昨今、デジタライゼーションやデジタルトランスフォーメーション(DX)などのニュースや記事が巷を賑わせていて、データの活用に関する話題を耳にしない日は少ないでしょう。私が日々、クライアント企業様のBIツールのご導入や定着化をご支援する中でも、「DXはいずれ取り組むべき課題」ではなく「今向き合う課題」であるという危機感を抱く企業も少なくなくないと感じます。
デジタライゼーションやDXを進めるにあたって、社内に分散するデータを収集し、可視化&分析し、意思決定&アクションするといった「データ活用のプロジェクト化」を行うことは、成功に欠かせない重要なステップです。そのため、日々多くの企業や組織でデータ活用プロジェクトが推進されています。
データ活用プロジェクトでは、データを統合して簡単に可視化でき、かつシームレスに分析して次のアクションにつなげらるれるBIツールをいかにうまく活用するかがポイントとなります。
そのBIツールを活用するにあたり、可視化や機械学習などで分析の対象となるデータのあり方は、データ活用プロジェクトの推進に大きく影響してきます。
ではなぜ、データのあり方がプロジェクトの推進に影響を及ぼすのでしょうか。
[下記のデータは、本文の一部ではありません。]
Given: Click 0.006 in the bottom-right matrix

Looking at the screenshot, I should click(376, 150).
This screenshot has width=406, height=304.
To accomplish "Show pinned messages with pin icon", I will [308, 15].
BIツールを用いたデータ活用プロジェクトにおいては、”データの準備 → 可視化 or 分析 → 新たな可視化 or 分析対象の発見 → データの準備 → …” といったサイクルを繰り返して行きますが、データはプロジェクトの一番最初に準備する、言わば基盤です。ここを疎かにしてしまうと、仕切り直しが多くなるため、結果的にプロジェクトを推進するスピードが遅くなります。
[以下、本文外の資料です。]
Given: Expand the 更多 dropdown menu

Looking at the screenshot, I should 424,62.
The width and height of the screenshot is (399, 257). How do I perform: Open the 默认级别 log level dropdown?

逆にデータがきちんと活用できるように整っていると進行がスムーズになり、プロジェクトを回すサイクルも速くなります。
本記事では、プロジェクトの進行がスムーズになるように「データ活用のためのデータのあり方」のベストプラクティスをいくつかご紹介します。
ワイド型データは活用に不向き
まずは2種類のデータの持ち方、ワイド型データとロング型データについてです。ワイド型データとは、新しい情報が行ではなく列としてテーブルに追加され、横に伸びていくものです。ExcelやGoogle スプレッドシートなどテーブルそのものを完成形として扱う場合は、視認性が良いのでワイド型のデータ形式がよく使われています。
しかし、年次 → 月次 → 日次のようにデータの粒度が細かくなればなるほど、横幅は大きくなるため、ワイド型データはデータの蓄積には向いていません。また項目数が増え、テーブル構造そのものに影響を与えるため、加工や整形にも手間がかかることがあります。
BIツール活用にはロング型データがおすすめ
一方でロング型データは、新しい情報が行として追加され、縦に伸びていきます。ぱっと見たときの視認性はワイド型データに劣りますが、テーブル構造には変化を与えないので蓄積や可視化のための加工や整形もしやすい形です。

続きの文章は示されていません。